[Stored data entries]
*** Block opens ***
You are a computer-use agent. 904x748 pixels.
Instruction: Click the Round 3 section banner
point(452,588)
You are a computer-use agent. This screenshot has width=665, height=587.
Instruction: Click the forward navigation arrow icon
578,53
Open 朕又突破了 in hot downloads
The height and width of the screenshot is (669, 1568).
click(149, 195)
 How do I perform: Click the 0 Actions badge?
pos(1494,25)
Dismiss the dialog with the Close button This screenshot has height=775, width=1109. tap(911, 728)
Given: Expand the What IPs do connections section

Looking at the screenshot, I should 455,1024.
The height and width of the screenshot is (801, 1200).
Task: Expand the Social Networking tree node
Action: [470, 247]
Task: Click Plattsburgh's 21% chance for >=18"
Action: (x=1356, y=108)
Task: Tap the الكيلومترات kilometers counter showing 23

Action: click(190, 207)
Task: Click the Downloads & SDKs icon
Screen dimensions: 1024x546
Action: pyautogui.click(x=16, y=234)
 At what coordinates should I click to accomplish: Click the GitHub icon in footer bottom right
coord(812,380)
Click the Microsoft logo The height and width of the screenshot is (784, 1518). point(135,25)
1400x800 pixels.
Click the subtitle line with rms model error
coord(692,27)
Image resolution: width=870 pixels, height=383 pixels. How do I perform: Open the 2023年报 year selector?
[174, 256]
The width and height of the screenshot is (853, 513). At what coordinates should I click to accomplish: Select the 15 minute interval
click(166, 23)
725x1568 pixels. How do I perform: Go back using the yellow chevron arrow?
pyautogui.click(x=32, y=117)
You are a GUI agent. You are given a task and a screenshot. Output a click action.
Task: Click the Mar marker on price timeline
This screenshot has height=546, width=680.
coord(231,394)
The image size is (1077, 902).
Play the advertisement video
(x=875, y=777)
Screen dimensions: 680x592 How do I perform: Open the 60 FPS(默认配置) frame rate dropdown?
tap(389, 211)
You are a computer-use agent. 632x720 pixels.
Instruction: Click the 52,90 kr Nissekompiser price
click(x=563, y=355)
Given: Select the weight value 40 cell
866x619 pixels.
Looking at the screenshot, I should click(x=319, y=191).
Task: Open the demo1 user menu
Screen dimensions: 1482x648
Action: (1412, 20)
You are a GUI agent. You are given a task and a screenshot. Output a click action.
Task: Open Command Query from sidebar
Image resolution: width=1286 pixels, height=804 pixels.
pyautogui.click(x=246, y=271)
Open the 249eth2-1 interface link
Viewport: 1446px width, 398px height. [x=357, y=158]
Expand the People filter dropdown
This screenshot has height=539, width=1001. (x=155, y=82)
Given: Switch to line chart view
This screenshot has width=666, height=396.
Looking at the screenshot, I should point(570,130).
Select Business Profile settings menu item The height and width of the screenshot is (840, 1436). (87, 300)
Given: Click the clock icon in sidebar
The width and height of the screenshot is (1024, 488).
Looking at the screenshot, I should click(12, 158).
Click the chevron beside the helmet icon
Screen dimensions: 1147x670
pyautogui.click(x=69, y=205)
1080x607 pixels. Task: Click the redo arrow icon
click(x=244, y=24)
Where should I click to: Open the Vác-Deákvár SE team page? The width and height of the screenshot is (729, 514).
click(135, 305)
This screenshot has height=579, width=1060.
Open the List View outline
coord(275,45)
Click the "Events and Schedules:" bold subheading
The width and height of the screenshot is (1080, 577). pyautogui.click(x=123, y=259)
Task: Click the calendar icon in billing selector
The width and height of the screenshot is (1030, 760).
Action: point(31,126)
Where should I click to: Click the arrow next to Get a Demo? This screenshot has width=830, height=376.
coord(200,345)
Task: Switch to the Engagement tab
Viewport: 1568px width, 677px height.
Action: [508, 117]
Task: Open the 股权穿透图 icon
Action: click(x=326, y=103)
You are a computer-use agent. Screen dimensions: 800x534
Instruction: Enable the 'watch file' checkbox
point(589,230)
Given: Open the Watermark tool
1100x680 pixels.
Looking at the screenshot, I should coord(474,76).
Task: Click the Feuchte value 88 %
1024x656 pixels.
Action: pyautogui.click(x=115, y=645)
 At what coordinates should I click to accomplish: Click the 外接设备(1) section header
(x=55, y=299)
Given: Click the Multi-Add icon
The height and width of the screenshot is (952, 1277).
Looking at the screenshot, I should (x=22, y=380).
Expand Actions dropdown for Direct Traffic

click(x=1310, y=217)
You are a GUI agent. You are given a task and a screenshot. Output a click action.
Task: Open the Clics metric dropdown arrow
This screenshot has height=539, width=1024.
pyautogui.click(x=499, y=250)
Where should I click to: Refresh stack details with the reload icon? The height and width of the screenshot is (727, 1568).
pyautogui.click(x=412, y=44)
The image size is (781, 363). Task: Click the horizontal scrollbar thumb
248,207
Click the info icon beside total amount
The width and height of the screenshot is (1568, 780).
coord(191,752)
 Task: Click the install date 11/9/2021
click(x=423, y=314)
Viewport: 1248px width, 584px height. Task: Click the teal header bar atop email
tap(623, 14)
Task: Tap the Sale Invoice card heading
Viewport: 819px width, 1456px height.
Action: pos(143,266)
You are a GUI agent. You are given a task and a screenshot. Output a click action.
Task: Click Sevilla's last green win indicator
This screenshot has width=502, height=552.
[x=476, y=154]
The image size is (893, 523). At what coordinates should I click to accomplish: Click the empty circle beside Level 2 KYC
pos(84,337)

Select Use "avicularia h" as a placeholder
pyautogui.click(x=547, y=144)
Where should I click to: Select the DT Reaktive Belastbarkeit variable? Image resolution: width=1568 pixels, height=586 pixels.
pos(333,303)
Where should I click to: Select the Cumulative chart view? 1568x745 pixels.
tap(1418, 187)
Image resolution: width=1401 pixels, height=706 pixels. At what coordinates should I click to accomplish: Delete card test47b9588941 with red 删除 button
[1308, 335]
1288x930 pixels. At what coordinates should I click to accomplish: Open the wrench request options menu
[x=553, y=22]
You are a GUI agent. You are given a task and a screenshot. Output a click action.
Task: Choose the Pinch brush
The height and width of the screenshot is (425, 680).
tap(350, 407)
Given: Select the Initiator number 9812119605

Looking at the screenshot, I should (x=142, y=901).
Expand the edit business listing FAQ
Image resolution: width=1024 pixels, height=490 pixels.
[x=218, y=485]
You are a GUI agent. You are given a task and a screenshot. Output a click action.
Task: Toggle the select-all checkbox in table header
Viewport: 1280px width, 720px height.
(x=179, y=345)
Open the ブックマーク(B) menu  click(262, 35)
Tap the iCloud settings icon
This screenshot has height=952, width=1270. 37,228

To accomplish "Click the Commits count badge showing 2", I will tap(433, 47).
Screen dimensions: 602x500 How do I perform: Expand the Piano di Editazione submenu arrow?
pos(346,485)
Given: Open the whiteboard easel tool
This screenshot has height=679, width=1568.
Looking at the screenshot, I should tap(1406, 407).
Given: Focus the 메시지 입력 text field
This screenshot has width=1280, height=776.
*** Block closes ***
▶ [WHAT IS BEING ASKED]:
Please reproduce the lines from the line with "Task: Open Command Query from sidebar" to the line with "This screenshot has height=579, width=1060.", both ends included, exactly as they appear above.

▶ [ANSWER FOR THE TASK]:
Task: Open Command Query from sidebar
Image resolution: width=1286 pixels, height=804 pixels.
pyautogui.click(x=246, y=271)
Open the 249eth2-1 interface link
Viewport: 1446px width, 398px height. [x=357, y=158]
Expand the People filter dropdown
This screenshot has height=539, width=1001. (x=155, y=82)
Given: Switch to line chart view
This screenshot has width=666, height=396.
Looking at the screenshot, I should point(570,130).
Select Business Profile settings menu item The height and width of the screenshot is (840, 1436). (87, 300)
Given: Click the clock icon in sidebar
The width and height of the screenshot is (1024, 488).
Looking at the screenshot, I should click(12, 158).
Click the chevron beside the helmet icon
Screen dimensions: 1147x670
pyautogui.click(x=69, y=205)
1080x607 pixels. Task: Click the redo arrow icon
click(x=244, y=24)
Where should I click to: Open the Vác-Deákvár SE team page? The width and height of the screenshot is (729, 514).
click(135, 305)
This screenshot has height=579, width=1060.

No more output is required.